HHS has issued FAQ guidance confirming that certain services related to COVID-19 treatment will be considered an "essential health benefit" or EHB. Under the Patient Protection and Affordable Care Act, EHBs cannot be subject to annual or lifetime limits and the cost of such services must also be included in the calculation of out-of-pocket maximums.

In particular, COVID-19 care that is an EHB includes the following:

  • Coverage for the diagnosis and treatment of COVID-19
  • Medically necessary isolation and quarantine under the supervision of a medical provider during a hospital admission

COVID-19 care that is not an EHB would cover, for example, quarantine outside of a hospital setting.

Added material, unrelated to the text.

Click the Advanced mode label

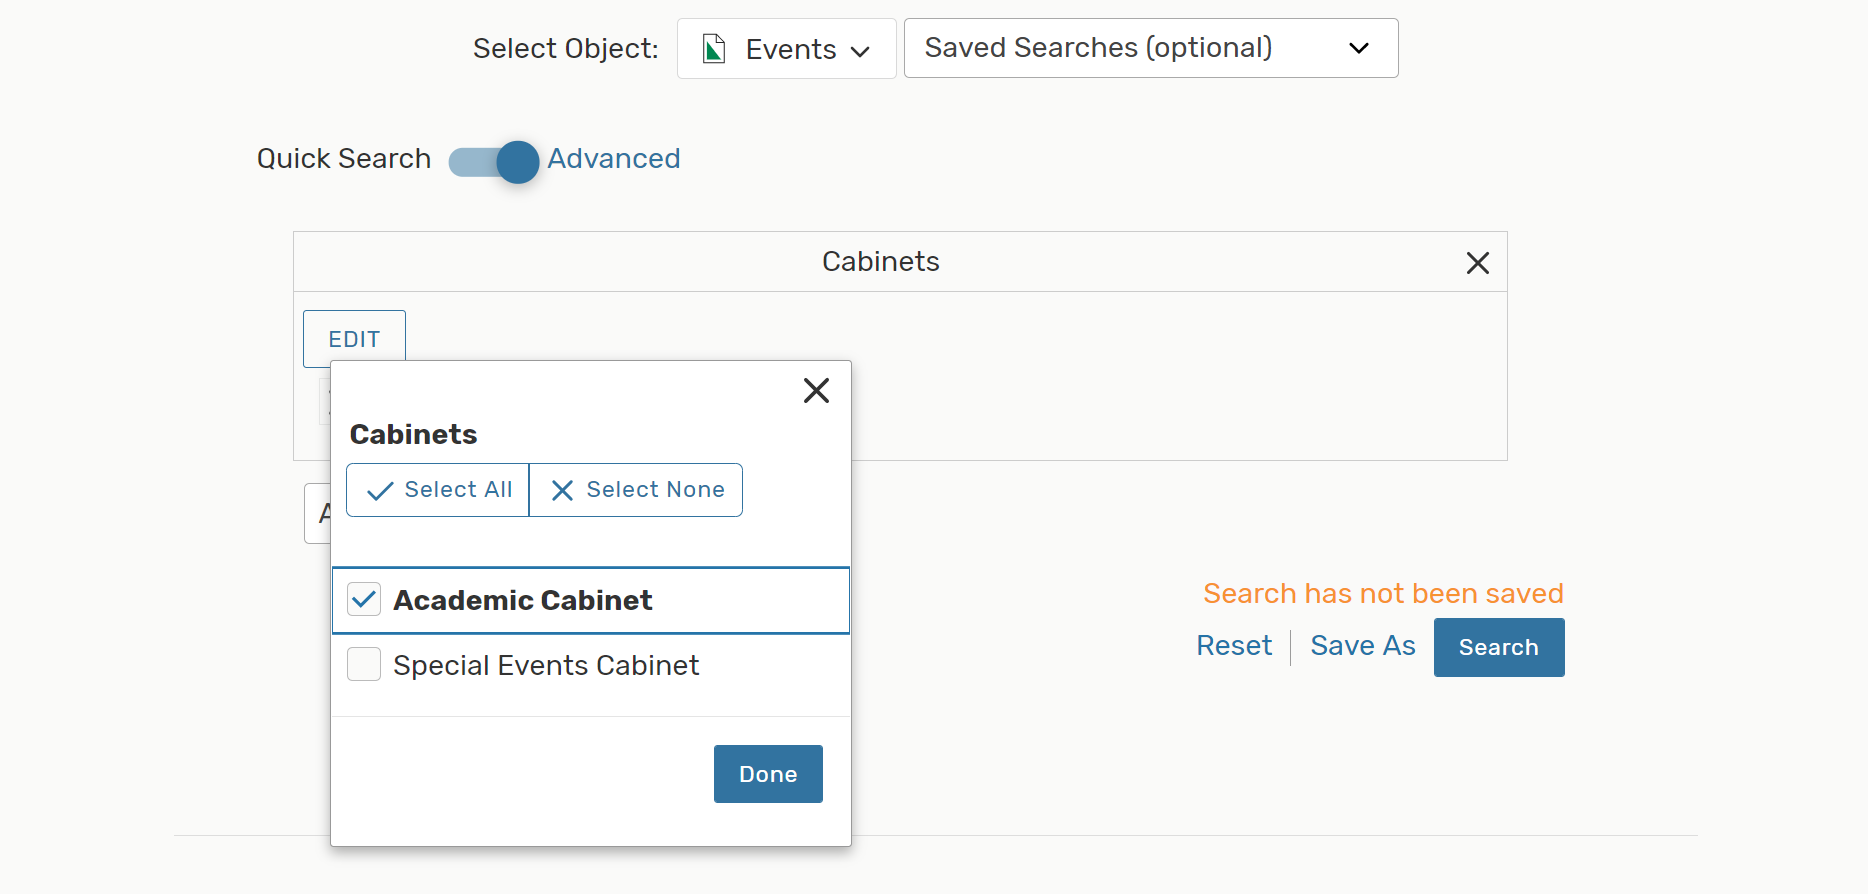(x=613, y=159)
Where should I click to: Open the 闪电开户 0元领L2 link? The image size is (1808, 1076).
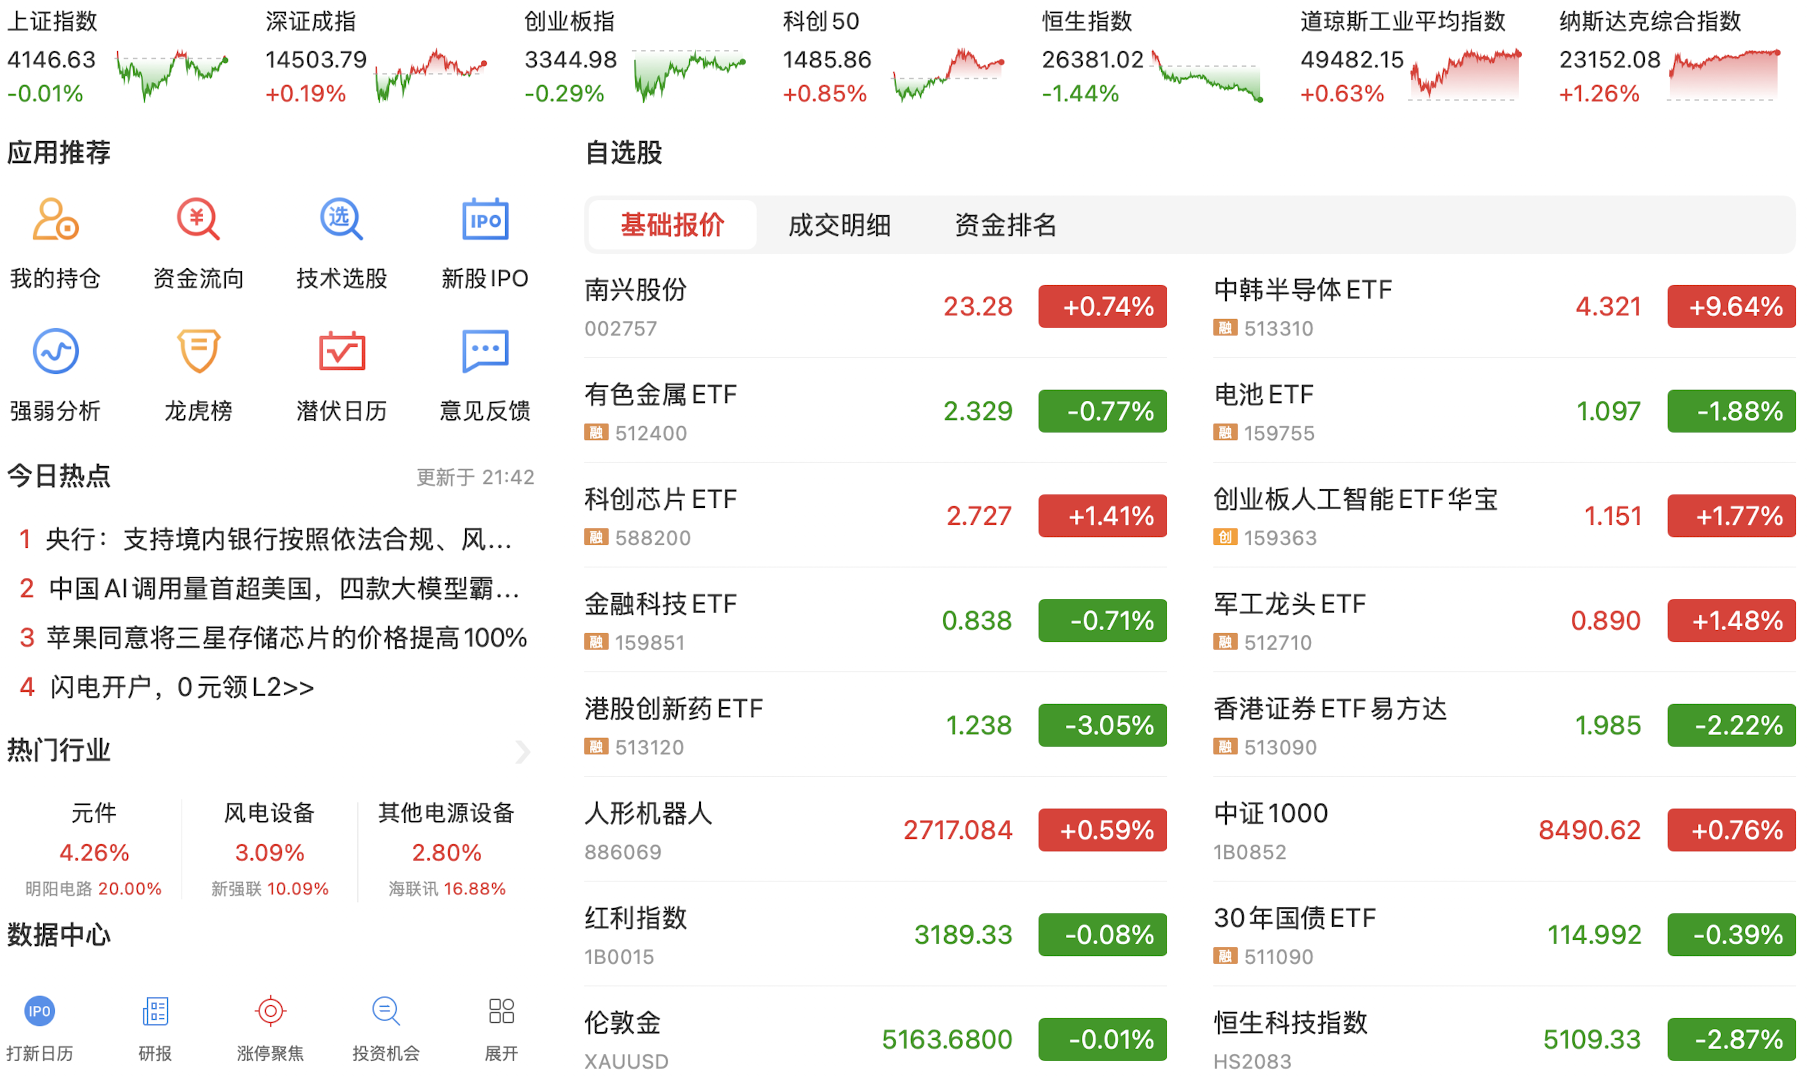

Some plans may still require cost-sharing and prior approval for these treatments pending the terms of the plans. The federal government has mandated that cost-sharing be waived for testing, and some states have mandated that prior approval be waived for testing.

Endnotes

[1] HHS also recently released its Limited Waiver of HIPAA Sanctions and Penalties During a Nationwide Public Health Emergency, but self-insured health plans and plan sponsors should note that this waiver applies only to covered hospitals and does not provide relief for improper uses or disclosures made by self-insured health plans.

[2] Prior guidance from the IRS indicated that cost sharing for testing may be permissible under the terms of the plan, however this guidance is now superseded. Diagnostic testing must be provided at no cost to the covered individual.